NB: For all those who recognise the title, whacked from a Bodhi Tree song, I blame my lack of imagination on the bald stupor caused by yet another display of the various ways in which potatoes can be put to use.
Before I moved to Delhi, I knew of the potato. I actually liked it; it was an occasional carbohydrate stuffed delicacy that we ate once a week.
Then I moved to Delhi.
Two months later, home with typhoid and too many boiled potatoes, I went into hysterics when my mother placed before me a dish of little diced potatoes, just the way I liked them.
Then I came back to mess food and between snake gourd and ash gourd, I wanted to do violent things with and to gourds, so I opted to eat the potatoes that were liberally sprinkled over each dish. Oh, and in case one didn't get enough of them, they also made their presence felt at breakfast, at least thrice a week.

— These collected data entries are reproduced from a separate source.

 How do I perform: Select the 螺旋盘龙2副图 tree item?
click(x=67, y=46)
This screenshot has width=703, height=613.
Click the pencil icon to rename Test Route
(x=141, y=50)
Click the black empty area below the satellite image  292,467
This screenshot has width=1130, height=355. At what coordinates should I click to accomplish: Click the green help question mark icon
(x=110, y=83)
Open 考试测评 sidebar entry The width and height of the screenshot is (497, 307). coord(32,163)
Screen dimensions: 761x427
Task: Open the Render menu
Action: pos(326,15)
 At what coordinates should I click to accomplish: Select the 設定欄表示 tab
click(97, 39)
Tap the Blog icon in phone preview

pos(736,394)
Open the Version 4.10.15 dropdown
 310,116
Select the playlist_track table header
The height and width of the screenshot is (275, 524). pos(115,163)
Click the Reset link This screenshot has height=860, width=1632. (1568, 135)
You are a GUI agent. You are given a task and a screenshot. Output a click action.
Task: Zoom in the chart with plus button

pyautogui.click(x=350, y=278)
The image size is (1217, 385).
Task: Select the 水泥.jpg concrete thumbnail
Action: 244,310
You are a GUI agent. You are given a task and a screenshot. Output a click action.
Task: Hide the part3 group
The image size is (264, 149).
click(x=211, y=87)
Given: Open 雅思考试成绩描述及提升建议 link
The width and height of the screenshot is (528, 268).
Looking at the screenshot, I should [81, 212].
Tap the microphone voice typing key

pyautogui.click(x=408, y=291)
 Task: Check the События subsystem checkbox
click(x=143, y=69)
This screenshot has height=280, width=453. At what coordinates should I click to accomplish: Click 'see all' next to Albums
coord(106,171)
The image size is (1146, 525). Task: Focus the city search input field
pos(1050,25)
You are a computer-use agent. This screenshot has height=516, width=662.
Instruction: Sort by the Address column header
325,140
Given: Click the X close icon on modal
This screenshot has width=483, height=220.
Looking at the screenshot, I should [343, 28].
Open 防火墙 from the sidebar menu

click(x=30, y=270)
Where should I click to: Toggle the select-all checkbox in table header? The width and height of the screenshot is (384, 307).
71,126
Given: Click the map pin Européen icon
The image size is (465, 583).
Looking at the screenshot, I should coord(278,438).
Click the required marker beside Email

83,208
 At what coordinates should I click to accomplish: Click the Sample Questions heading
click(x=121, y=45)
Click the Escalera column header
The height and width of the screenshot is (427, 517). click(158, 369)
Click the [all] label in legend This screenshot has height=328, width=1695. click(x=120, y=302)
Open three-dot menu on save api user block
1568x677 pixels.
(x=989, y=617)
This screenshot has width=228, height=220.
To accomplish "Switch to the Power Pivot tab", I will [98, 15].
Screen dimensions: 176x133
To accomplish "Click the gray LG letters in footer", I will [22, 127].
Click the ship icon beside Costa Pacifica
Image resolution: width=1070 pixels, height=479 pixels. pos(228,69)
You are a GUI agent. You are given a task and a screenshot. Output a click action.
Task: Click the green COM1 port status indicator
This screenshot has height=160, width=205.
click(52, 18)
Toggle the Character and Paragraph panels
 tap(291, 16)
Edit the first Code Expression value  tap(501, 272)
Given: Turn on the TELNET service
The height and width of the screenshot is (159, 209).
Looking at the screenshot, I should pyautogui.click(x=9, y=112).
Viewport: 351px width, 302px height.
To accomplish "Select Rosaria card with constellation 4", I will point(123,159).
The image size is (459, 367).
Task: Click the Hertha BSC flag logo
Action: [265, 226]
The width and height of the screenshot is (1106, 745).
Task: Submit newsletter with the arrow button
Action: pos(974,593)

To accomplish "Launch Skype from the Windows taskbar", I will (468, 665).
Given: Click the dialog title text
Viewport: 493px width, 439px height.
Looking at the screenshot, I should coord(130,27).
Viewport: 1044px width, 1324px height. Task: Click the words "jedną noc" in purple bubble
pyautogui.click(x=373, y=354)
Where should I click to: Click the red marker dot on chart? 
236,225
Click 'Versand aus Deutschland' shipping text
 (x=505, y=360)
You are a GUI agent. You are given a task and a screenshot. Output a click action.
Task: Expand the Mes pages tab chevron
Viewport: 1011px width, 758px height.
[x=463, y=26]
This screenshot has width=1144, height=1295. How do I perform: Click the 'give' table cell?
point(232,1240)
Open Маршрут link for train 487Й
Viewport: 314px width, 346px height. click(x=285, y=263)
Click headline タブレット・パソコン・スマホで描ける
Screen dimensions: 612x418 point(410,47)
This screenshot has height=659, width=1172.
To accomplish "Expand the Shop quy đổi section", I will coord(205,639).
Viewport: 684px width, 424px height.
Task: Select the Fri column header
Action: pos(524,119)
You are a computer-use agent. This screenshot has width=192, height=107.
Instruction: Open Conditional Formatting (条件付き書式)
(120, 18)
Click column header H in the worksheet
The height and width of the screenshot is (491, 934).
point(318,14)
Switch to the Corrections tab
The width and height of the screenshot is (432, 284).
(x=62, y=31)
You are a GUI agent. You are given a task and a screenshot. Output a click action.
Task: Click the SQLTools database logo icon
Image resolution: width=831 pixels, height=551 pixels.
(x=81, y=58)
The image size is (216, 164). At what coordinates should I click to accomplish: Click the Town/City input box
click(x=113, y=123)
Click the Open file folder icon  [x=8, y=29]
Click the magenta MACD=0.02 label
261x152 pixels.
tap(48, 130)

Somewhere between all this, winter came, and ensconced in my sweaters, I failed to notice how I was fast becoming a potato. Why, now that I think of it, that sounds a little like one of Roald Dahl's stories come alive. Not too nice an allegory, I'd say, though I quite liked reading Dahl.
After that, the next 18 months passed in a war of potatoes. If you didn't like this potato there was that potato. One learnt that potato was the most transgastronomical vegetable ever. Start your day with alu paranthas or perhaps alu kachoris or chole bhature with alu in the chole thrown in for good measure. I even had sprouts with...potatoes. That little insignificant cur of a tuber suddenly dominated our lives. Except, it has always appalled me that Delhi cannot make decent batata vadas.
Like everything else, too much of the potato is harmful and one is susceptible to withdrawal symptoms no matter how much one hates it. When I went to Kerala, there was no food, and no potato. I still fail to acknowledge the side of me that walked into Big Bazaar one day and picked a ready-to-eat alu mattar off the shelf. I don't know her.
Eventually, I did return to saner climes, and saner food, where the children study their green vegetables well. Erstwhile exotic delicacies like rajma, chole and any remotely alu-using dish have been banned from the table on pain of death by potato-sized temper tantrums.